— Придержали пока. До Нового года, — Шереметьева произносила слова возбужденно, а взгляд ее придирчиво скользил по внешности подруги, странно сочетая удовлетворение и разочарование. Ей хотелось и уличить Чемоданову в том, что вызывающие зависть вещи не так уж и случайны, теперь-то отпираться нечего — вот он, твой зарубежный покровитель, рядом сидит. А с другой — она радовалась, что на сей раз Чемоданова не может уязвить ее какой-нибудь новой вещицей, все знакомо — и голубой костюм, и те же сережки, да и цепочке на шее без малого лет пять.
Чемоданова отлично понимала ее взгляд. Это смешило и печалило. Вот они — настоящие. страсти, искренние и вечные. В сравнении с которыми ее распри с Шереметьевой и переход в другой отдел — сущие пустяки.
— Не думала, что ты подойдешь, — не удержалась Чемоданова.
— Почему же? — не смутилась Шереметьева. — Я так обрадовалась тебе. Может, перейдете за наш столик, а? Празднуем день рождения приятеля мужа, полковника. А? Господин Янссон?
Янссон вежливо улыбался и обескураженно пожимал плечами.
— Николай Павлович избегает общества военных, — выручила Чемоданова.
— На самом деле, — подхватил Янссон. — Мне бы не хотелось… В компании военных — иностранец… Думаю, не совсем… — он не закончил своей мучительной фразы — подошел официант, поправил сервировку, расставил закуску и отошел.
— Хочется танцевать, — игриво произнесла Шереметьева. — Почему не слышно оркестра?
— Ищут Яшу, — ответила Чемоданова.
— Яшу? — удивилась Шереметьева. — Какого Яшу?
— Пропал какой-то Яша, музыкант. Без него не могут начать, — пояснила Чемоданова и, помолчав, засмеялась. — Ох, Настя… Тебе просто не везет… с этими Яшами.

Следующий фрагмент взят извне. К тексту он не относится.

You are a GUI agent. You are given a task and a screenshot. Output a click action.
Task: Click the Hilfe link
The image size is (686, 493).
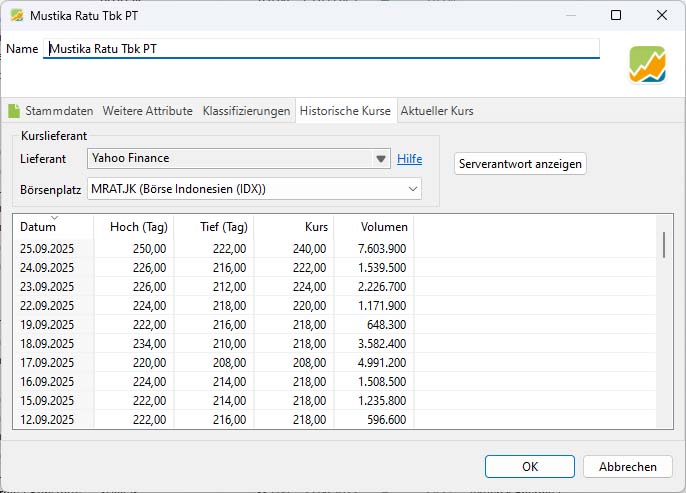coord(409,159)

Везде они тебя достают, просто беда.
Шереметьева откинула со лба короткий крашеный локон и погрозила Чемодановой пальцем.
— Ну-ну, — проговорила она. — Не такая уж я придира, Ниночка… Кстати, твоя новая любовь, Тимофеева, знает, что завтра, на девять утра, назначена дирекция?
— Понятия не имею, — ответила Чемоданова. — Это ваши проблемы, начальства… А что вынесли на дирекцию?
— Говорят, опять что-то, связанное с Гальпериным… Точно не знаю. Но директор очень расстроен. Мне Тамара шепнула, секретарша.
Оркестр грянул оглушительный марш. Мигнули лампочки.
— Паразиты, — прошептал официант, наклоняясь к столу с блюдом в руках. — Чуть соус не пролил.
— Наш заказ, — довольно кивнула Шереметьева в сторону оркестра. — Полковник заказал. Его любимый марш Кантемировской дивизии… Те нот не знали, полковник им напел в подсобке.
— Нашли, значит, Яшу, — проговорила Чемоданова.
Шереметьева распрощалась и отправилась к своей компании.
Чемоданова сбросила в тарелку Янссона янтарный картофель, осыпанный укропом, положила севрюжий бочок и несколько глянцевых маслин. Одна маслина соскочила с тарелки и скатилась на пол, протянув по скатерти желтый след.
Чемоданова взяла салфетку и просушила пятно.
— У вас совсем испортилось настроение? — вздохнул Янссон.
Чемоданова не ответила. Невежливо, ну да бог с ним. Ее мысли занимало сейчас другое. Она знала по опыту — вести, услышанные из уст Шереметьевой, никогда не были ей в радость.
Глава вторая
1
Приобретенный с годами опыт, как ни странно, не облегчает жизнь, а, наоборот, превращает ее в систему осторожностей и запретов. Тем самым лишая жизнь одного из самых упоительных порывов — безрассудства.
Об этом и размышлял Гальперин, направляясь привычной дорогой на работу. Именно жизненный опыт нашептывал ему тогда не идти на поводу у сына, это плохо кончится для него в государстве, где честолюбие ставится выше закона. Именно жизненный опыт надоумил его предложить Ксении попытаться заполучить квартиру, которую собирался оставить Аркадий. А чем это обернулось? Ксения отвернулась от него…
Где же благоденствие жизненного опыта, если оно оборачивается тяжелым похмельем? Вместо радости жизненный опыт приносит тягостные размышления и горечь утрат.
И Гальперин знал почему: ему не хватало азарта. Того самого азарта, который превращает опыт в искусство жить. Но ведь он был, этот азарт, был. И когда-то его было много, но постепенно жизнь перемалывала Гальперина, бросала с борта на борт. И он растерял свой азарт. Круг замкнулся — жизненный опыт ему не помогал без азарта, а азарт — пропал — его раздавил жизненный опыт.